Before I can do that I have to explain a few things.
First of all, let’s agree that conflicts usually begin over really stupid things. I know this firsthand, because I’m estranged from a couple of members of my family due to of a lot of nonsense that could have been avoided, but eventually snowballed into situations that ended up hurting a lot of beautiful and decent individuals. We’ve all read that wars begin over small disagreements between parties. That dictators end up hating certain groups because of avoidable disputes. That grudges over miniscule differences can last a lifetime. What I’m going to relate here is similar. Here goes.
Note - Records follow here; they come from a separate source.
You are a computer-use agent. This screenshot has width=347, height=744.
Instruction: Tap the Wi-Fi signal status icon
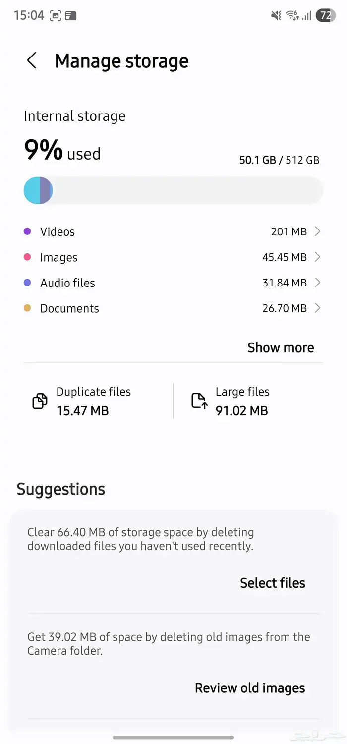click(291, 16)
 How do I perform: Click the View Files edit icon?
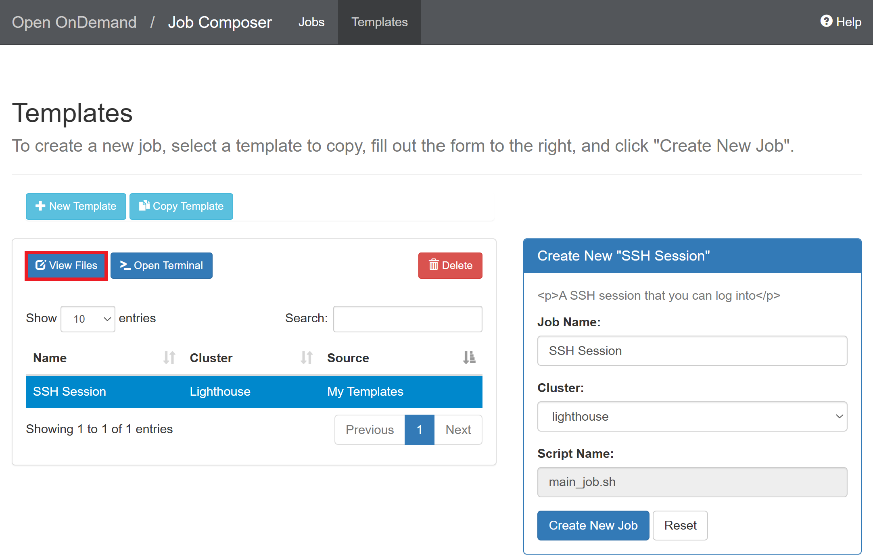pos(40,265)
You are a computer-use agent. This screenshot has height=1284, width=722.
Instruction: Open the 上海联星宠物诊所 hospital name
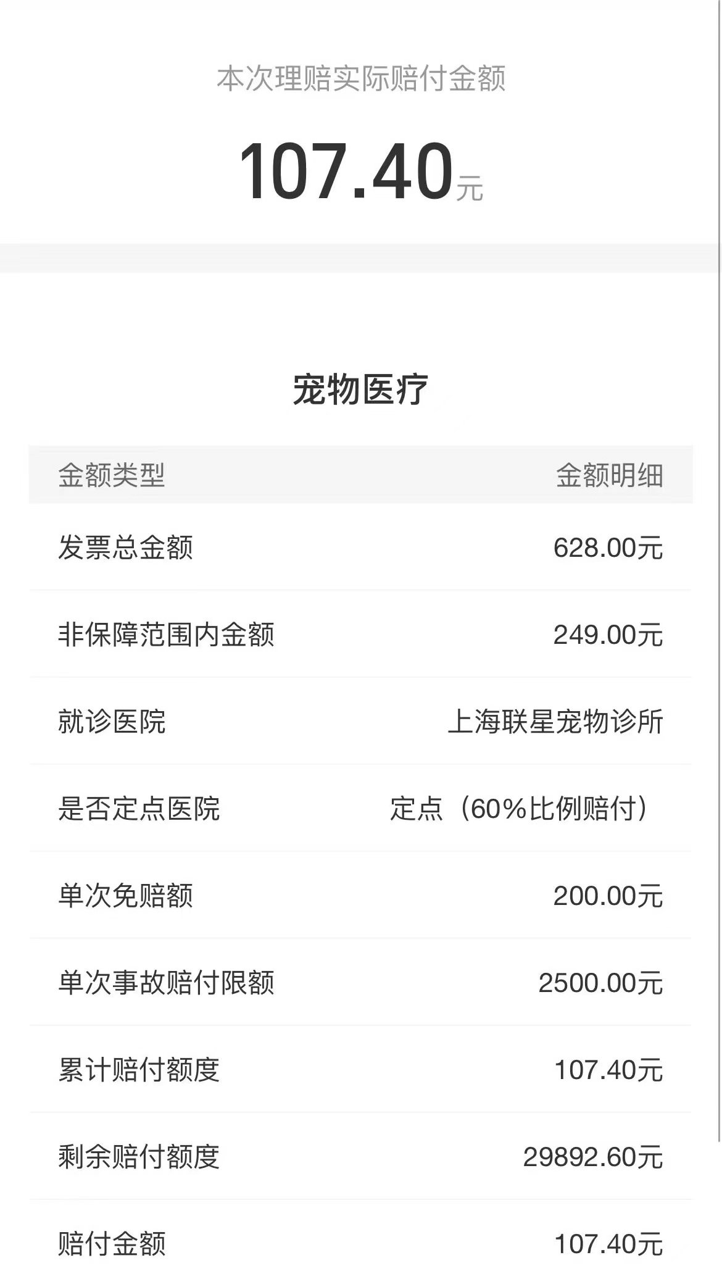(x=555, y=722)
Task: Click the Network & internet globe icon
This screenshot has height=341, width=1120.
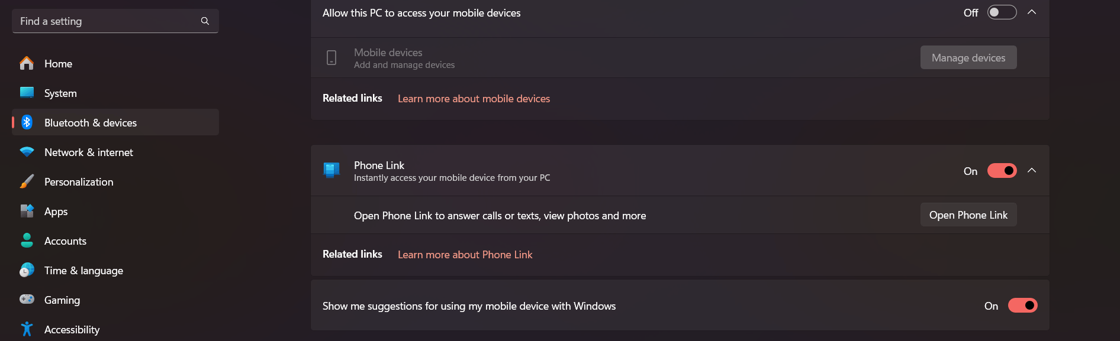Action: click(27, 152)
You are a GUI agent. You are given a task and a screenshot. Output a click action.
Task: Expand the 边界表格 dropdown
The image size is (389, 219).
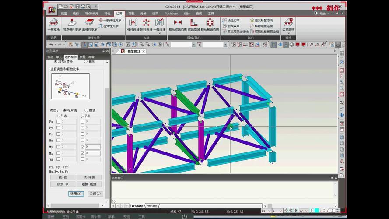[x=288, y=32]
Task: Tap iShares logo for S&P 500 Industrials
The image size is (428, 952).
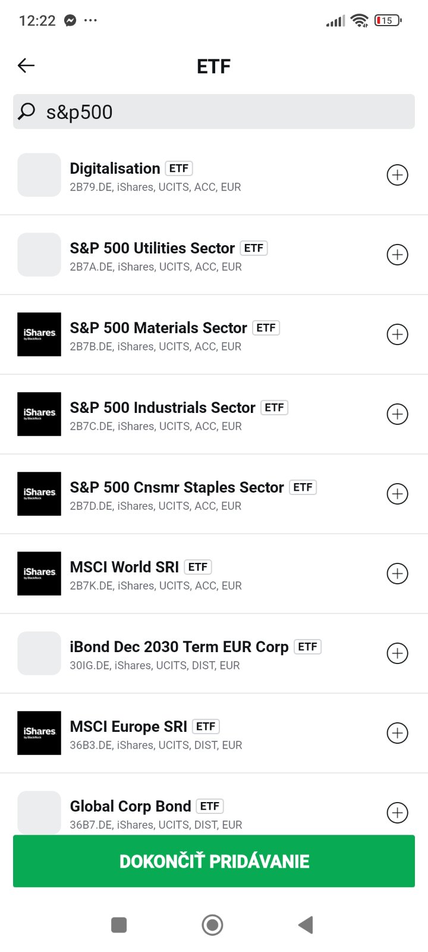Action: coord(39,414)
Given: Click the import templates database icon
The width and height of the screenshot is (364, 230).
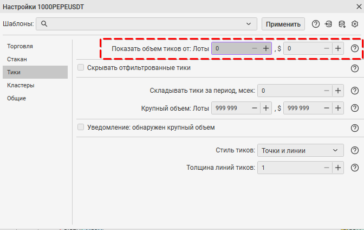Looking at the screenshot, I should tap(329, 24).
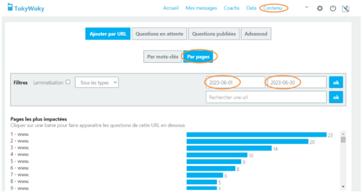Go to the Accueil menu
362x194 pixels.
171,8
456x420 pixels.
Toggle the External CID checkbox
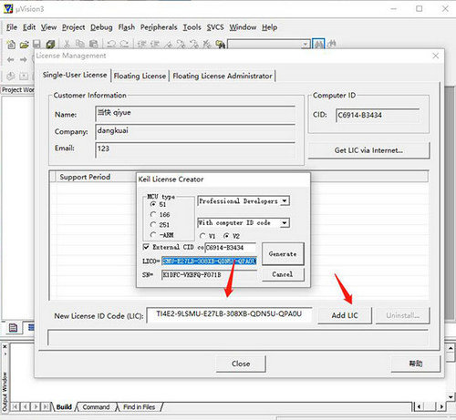coord(146,247)
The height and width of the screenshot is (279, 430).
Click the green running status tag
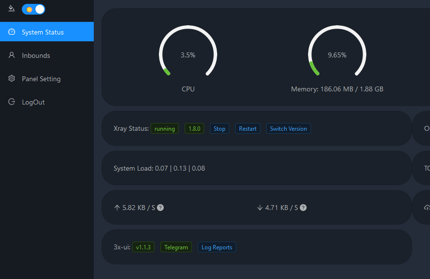pos(165,129)
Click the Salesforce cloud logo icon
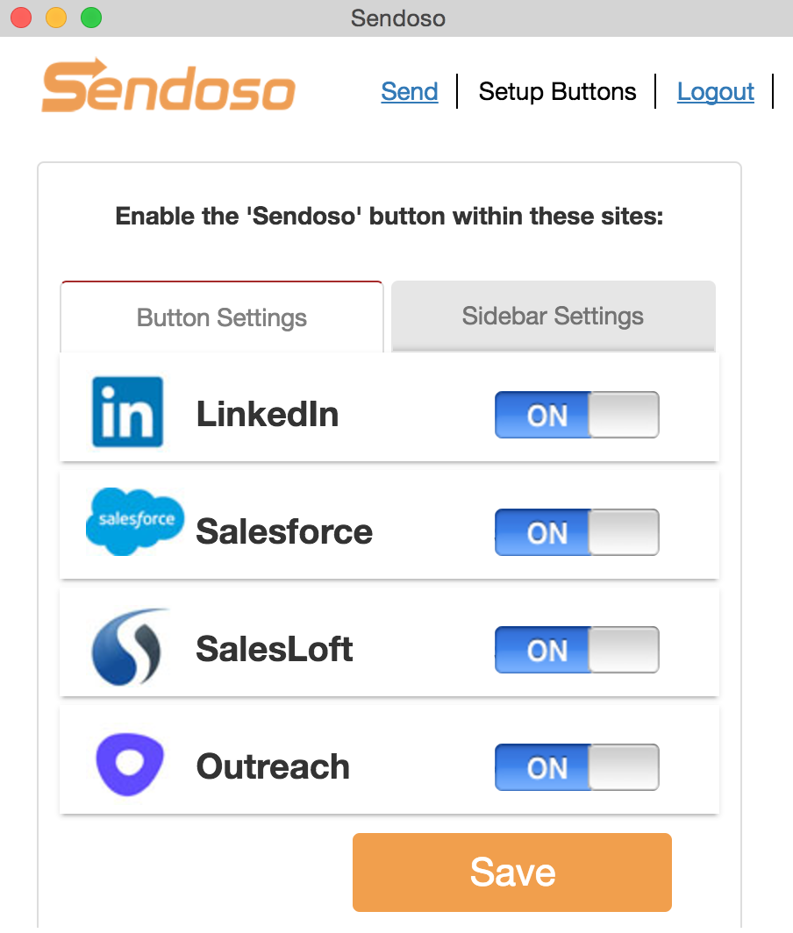Screen dimensions: 793x933 click(135, 521)
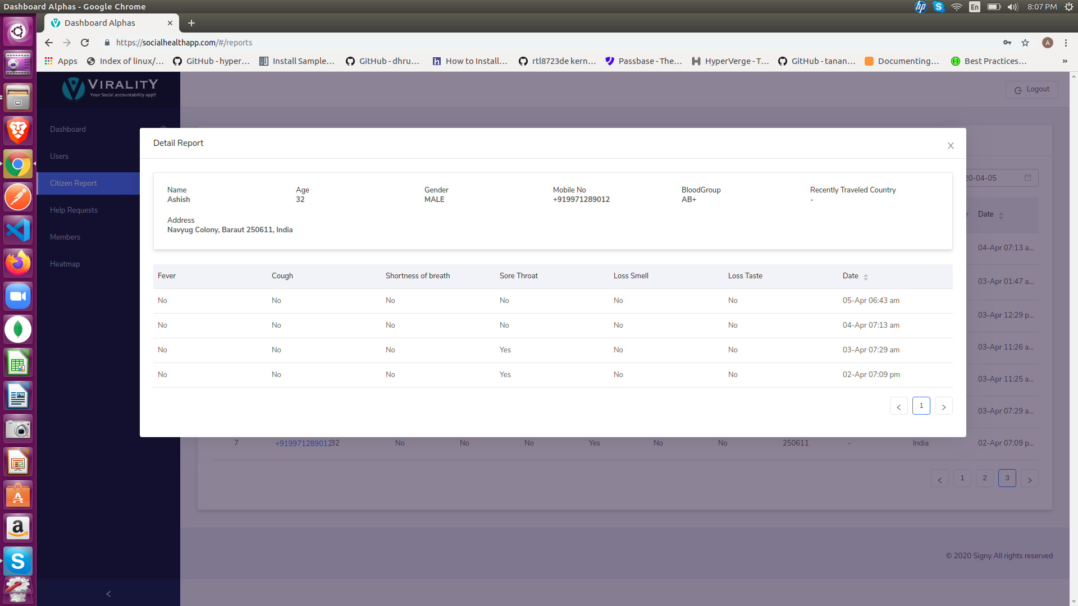Go to page 2 of citizen reports
1078x606 pixels.
point(984,478)
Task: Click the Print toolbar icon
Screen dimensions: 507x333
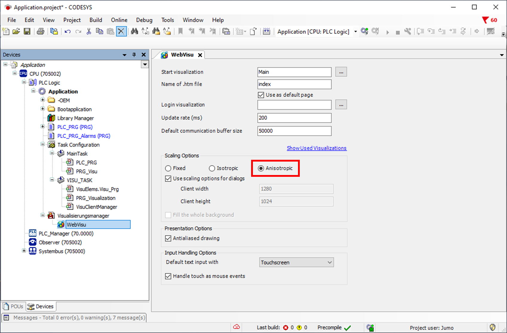Action: 41,31
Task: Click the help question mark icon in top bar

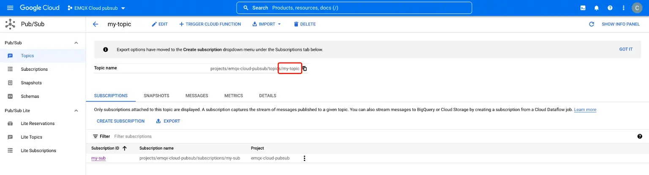Action: click(x=610, y=8)
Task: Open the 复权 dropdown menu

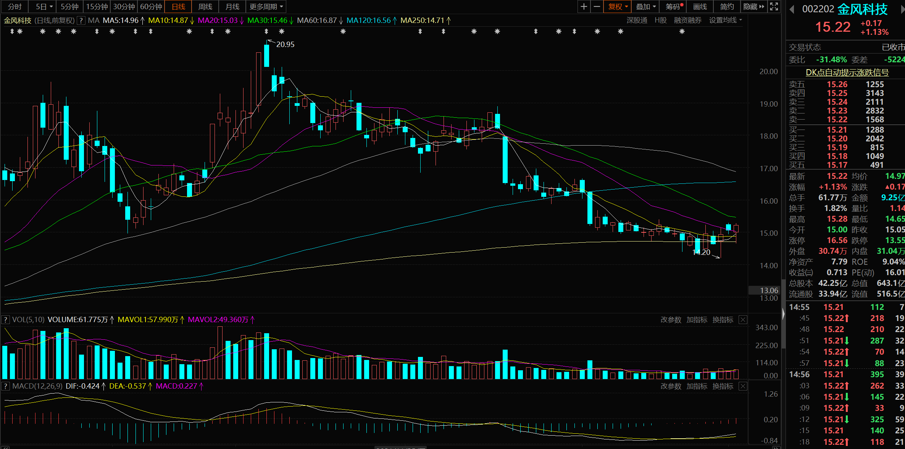Action: pos(617,6)

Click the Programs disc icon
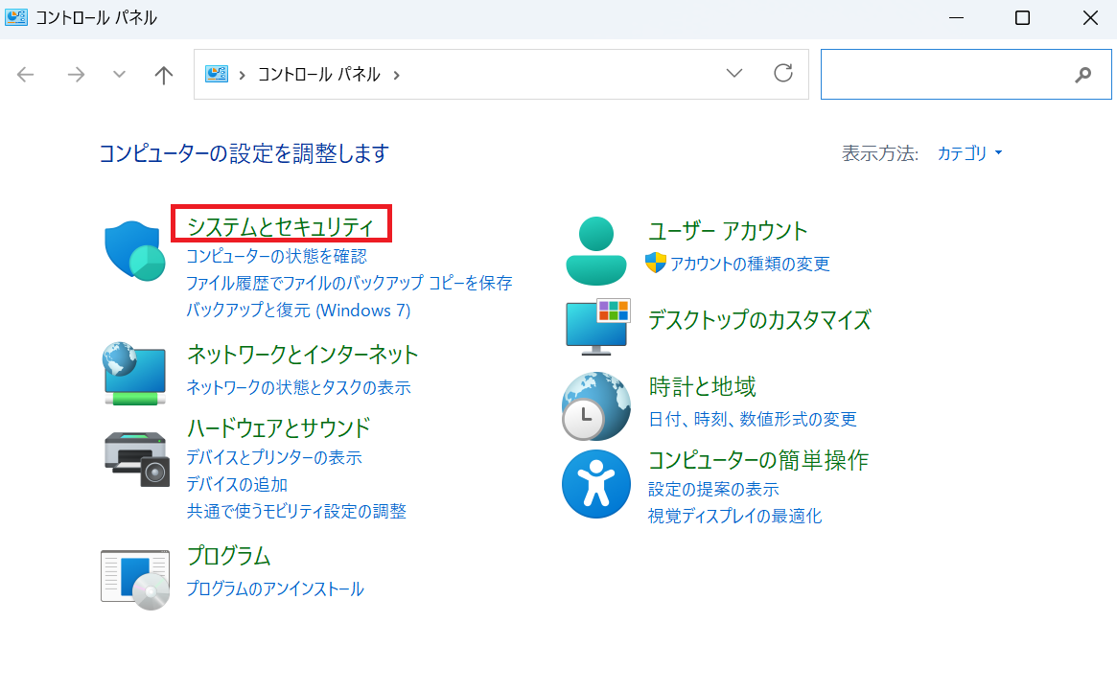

The colleague in question asked me to assist her with taking some decorations off a large piece of paper on her wall, with a plan that we would reuse them. Everything was taped, and when I tried to remove something the piece of background paper ripped about two inches. She FREAKED OUT on me, then quickly tried to justify why she did. My response: “It’s PAPER. I’ll tape it. I’ll get another piece. It’s not someone’s LIFE.” We got around it, but while I was pulling more tape off the same paper it started to rip again and she FREAKED OUT a second time. At this point I told her to do it herself. And these words fell from her condescending lips: “You quit at everything!” Students, taking their final, were staring at us. How embarrassing!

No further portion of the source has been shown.